The profiling pod does not request GPU resources.
- Mocker deployment selects the profiler's `mocker_config_with_planner.yaml` output
instead of the real deployment config, resulting in DGD pods that don't request GPUs.
- Pass `--dgdr-no-mocker` to disable mocker mode and run against real GPU hardware.
> **Note:** Some test assertions (e.g., status.deploymentInfo.gpuCount, pareto configs)
> may produce different values under mocker than under real GPU profiling.
> The tests are written to validate structure and phase transitions, not exact
> profiling output values, so they work correctly in both modes.
> **Note:** `searchStrategy: thorough` requires online (GPU) profiling even with mocker,
> since thorough performs real benchmark measurements. Use rapid for GPU-free testing.
> **Note:** `TestDGDRFeatures::test_planner_enabled_with_rapid_sweep` runs with
> `auto_apply=False` in mocker mode (same root cause as the note below — the operator
> pre-sets `Status.DGDName` from the profiling output and then immediately fires
> `handleDGDDeleted` when the DGD cannot be found). In mocker mode the test only
> validates that spec generation succeeds (waits for `PHASE_READY` and checks `dgdName`
> + `selectedConfig`). Full deployment with rapid sweeping is verified outside mocker
> mode. `test_planner_enabled_no_pre_deployment_sweep` and `test_mocker_enabled` are
> likewise restricted to `PHASE_READY` in mocker mode.

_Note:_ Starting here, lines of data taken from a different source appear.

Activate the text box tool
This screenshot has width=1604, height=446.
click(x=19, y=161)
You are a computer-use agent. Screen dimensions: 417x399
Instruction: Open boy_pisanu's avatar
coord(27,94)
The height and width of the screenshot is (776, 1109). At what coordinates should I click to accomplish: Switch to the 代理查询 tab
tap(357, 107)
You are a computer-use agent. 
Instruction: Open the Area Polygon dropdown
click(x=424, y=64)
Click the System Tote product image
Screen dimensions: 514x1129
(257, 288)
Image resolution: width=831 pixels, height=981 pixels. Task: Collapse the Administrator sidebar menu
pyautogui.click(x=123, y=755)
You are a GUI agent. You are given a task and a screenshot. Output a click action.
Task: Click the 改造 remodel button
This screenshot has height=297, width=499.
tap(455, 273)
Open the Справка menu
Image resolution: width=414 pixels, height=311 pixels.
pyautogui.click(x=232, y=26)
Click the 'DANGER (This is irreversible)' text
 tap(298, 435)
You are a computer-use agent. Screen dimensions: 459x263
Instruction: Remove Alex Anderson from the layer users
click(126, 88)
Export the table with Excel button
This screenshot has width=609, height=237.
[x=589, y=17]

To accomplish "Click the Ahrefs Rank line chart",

> **Note:** `auto_apply=True` consistently hits `handleDGDDeleted` in mocker mode. The
> operator's `generateDGDSpec` pre-populates `Status.DGDName` from the profiling output
> (e.g. `mocker-disagg`) _before_ the DGD is actually created. When `handleDeployingPhase`
> then runs it checks `DGDName != ""` and immediately tries to GET that DGD; since it does
> not exist yet it fires `handleDGDDeleted` and the DGDR transitions to Failed.
> All tests that would enter the Deploying phase in mocker mode therefore use
> `auto_apply=False`/`PHASE_READY` instead (minimal lifecycle, backend selection,
> mocker feature, planner-no-sweep, planner-rapid-sweep, DGD label override).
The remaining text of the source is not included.